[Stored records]

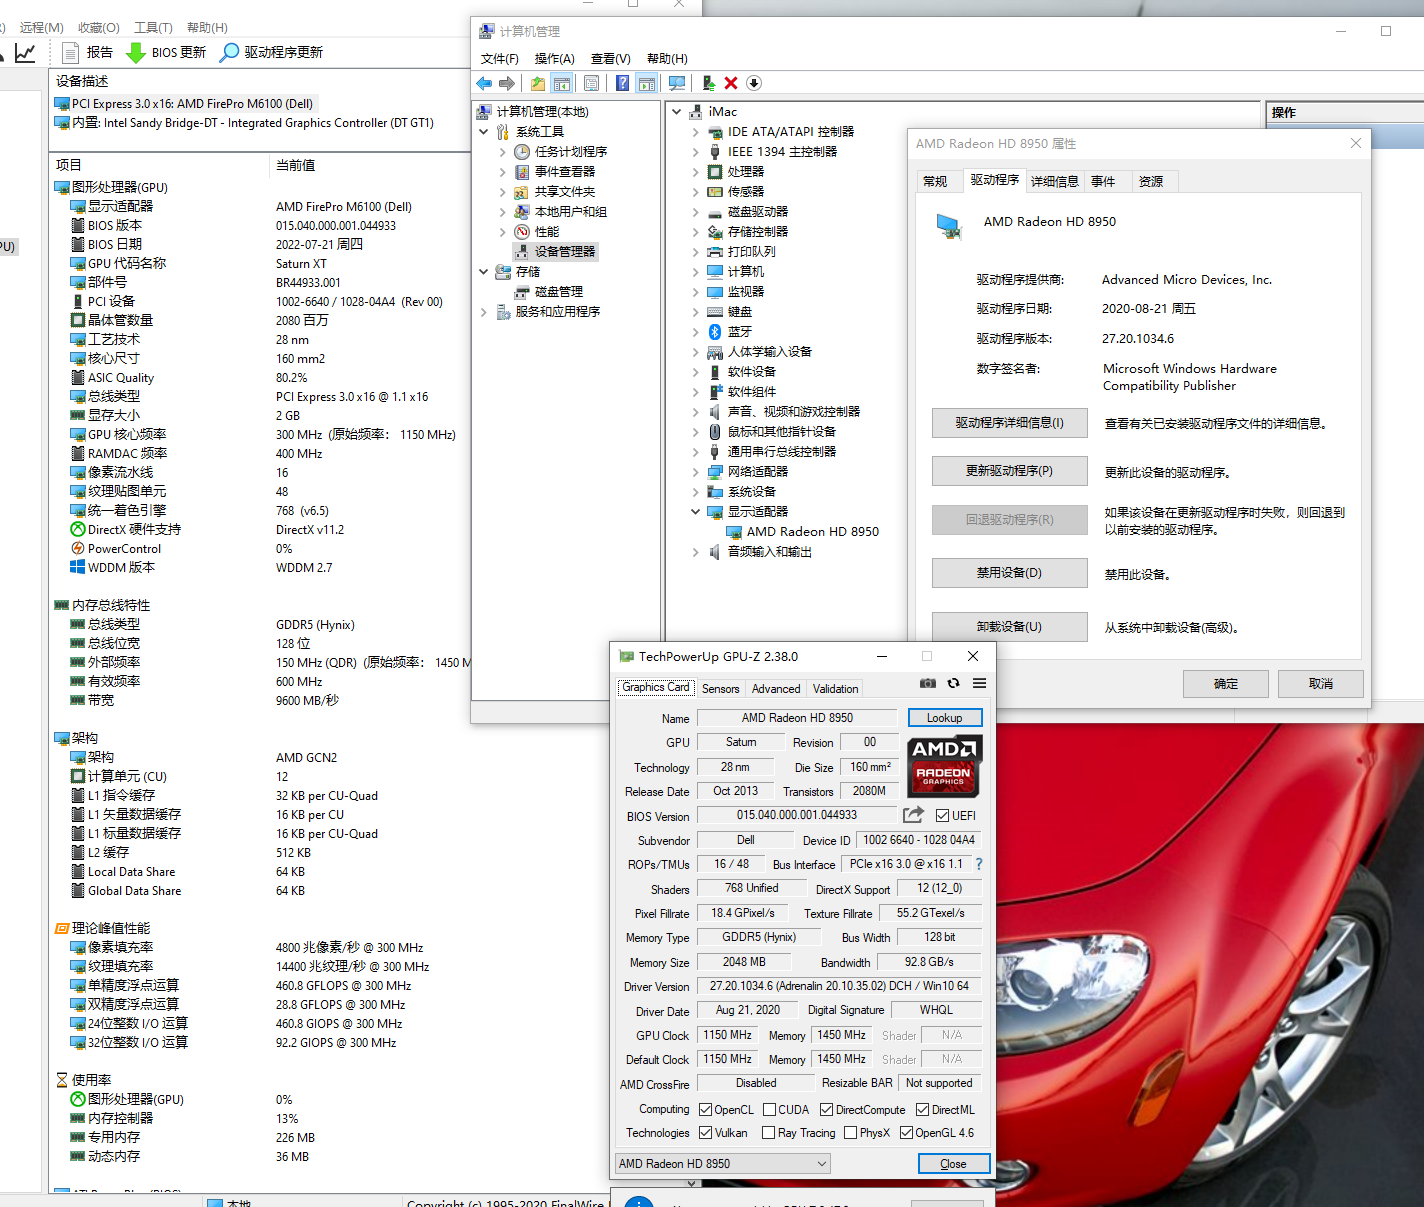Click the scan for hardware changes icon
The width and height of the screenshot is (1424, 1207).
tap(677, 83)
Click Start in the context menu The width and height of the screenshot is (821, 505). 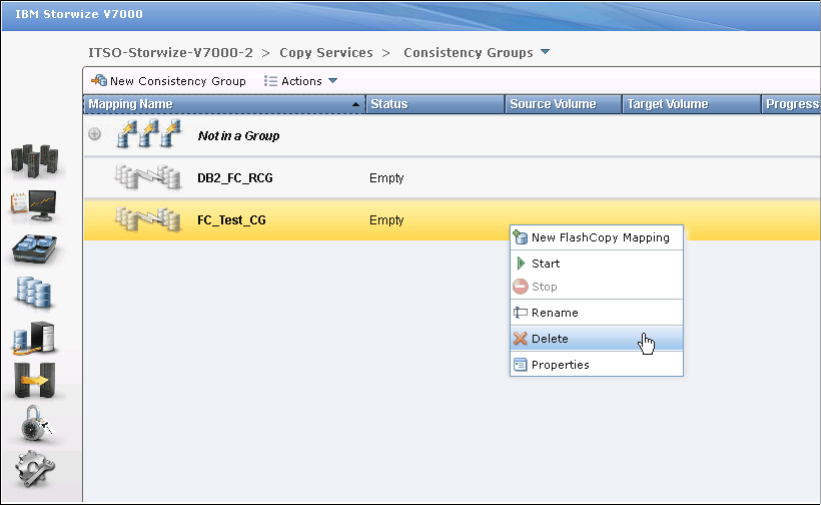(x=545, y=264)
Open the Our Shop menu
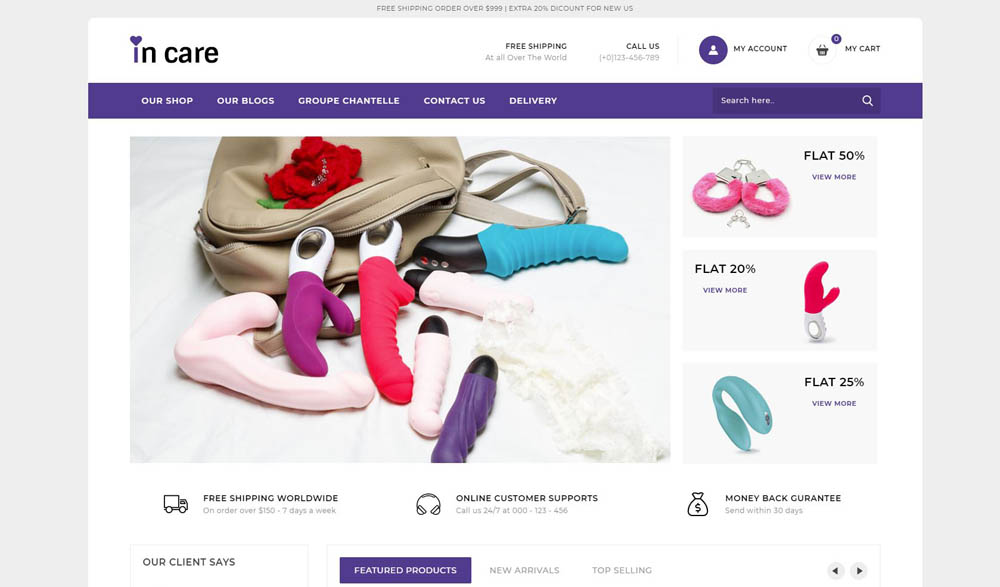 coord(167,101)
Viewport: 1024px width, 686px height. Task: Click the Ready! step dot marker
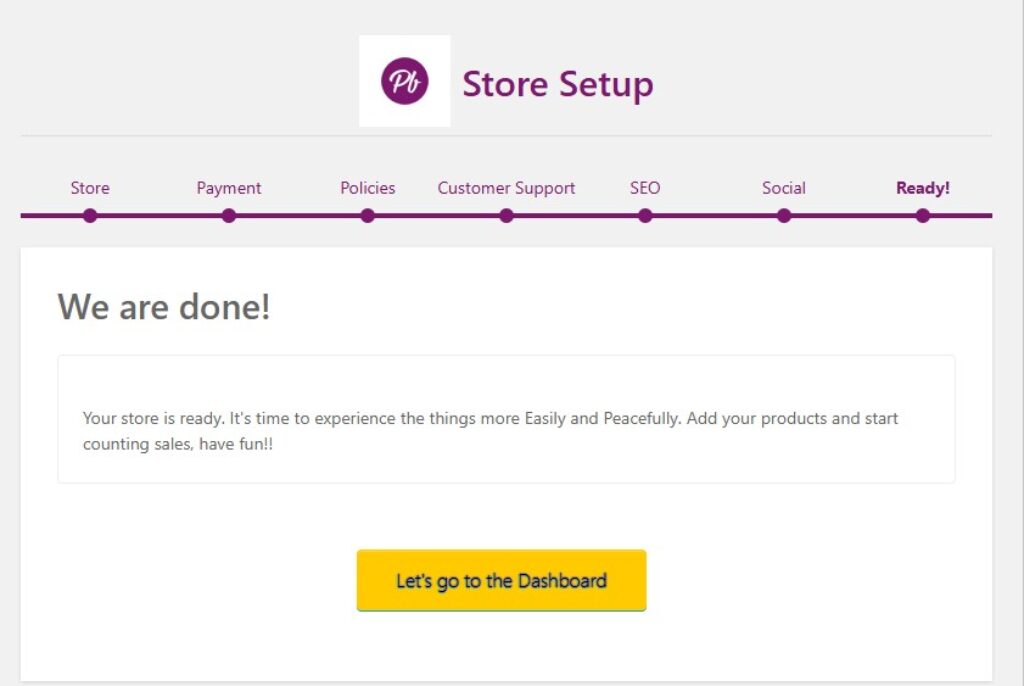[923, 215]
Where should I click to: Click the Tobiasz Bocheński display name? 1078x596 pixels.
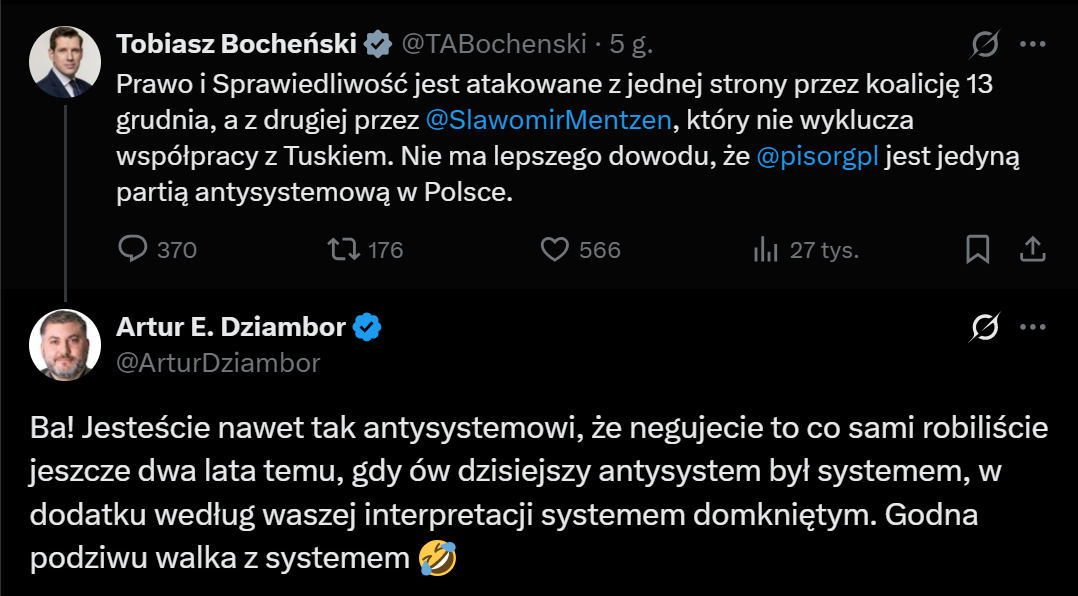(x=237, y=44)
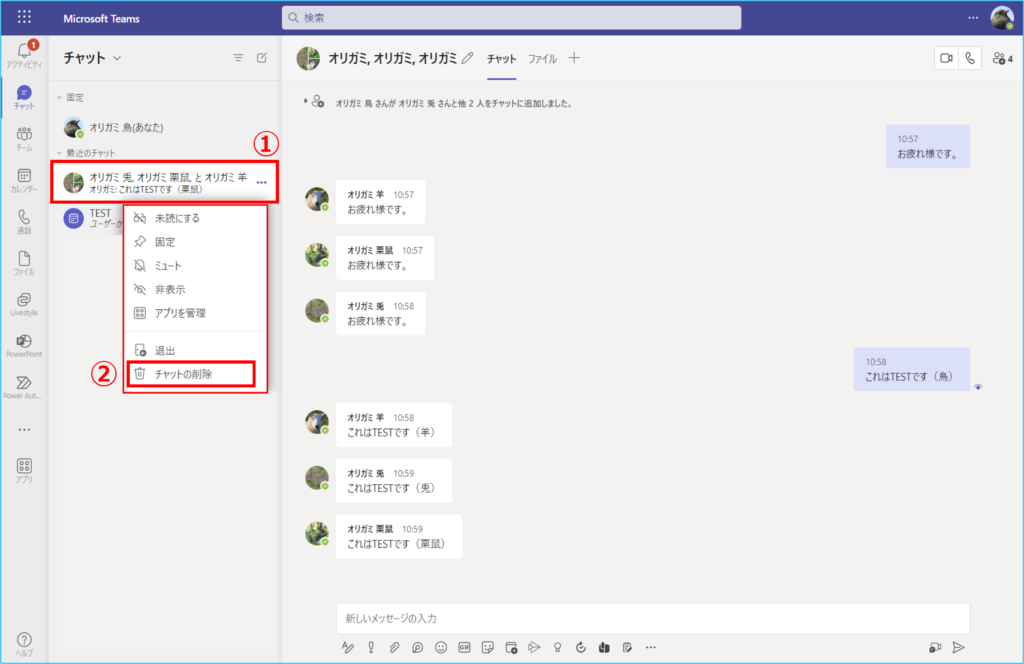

Task instructions:
With pictures omitted, restate word for word every line above from the one containing "Viewport: 1024px width, 686px" to the end of the entries.

Problem solution:
Viewport: 1024px width, 686px height. Task: Click the Ready! step dot marker
[923, 215]
Where should I click to: Click the Tobiasz Bocheński display name? 1078x596 pixels.
(x=237, y=44)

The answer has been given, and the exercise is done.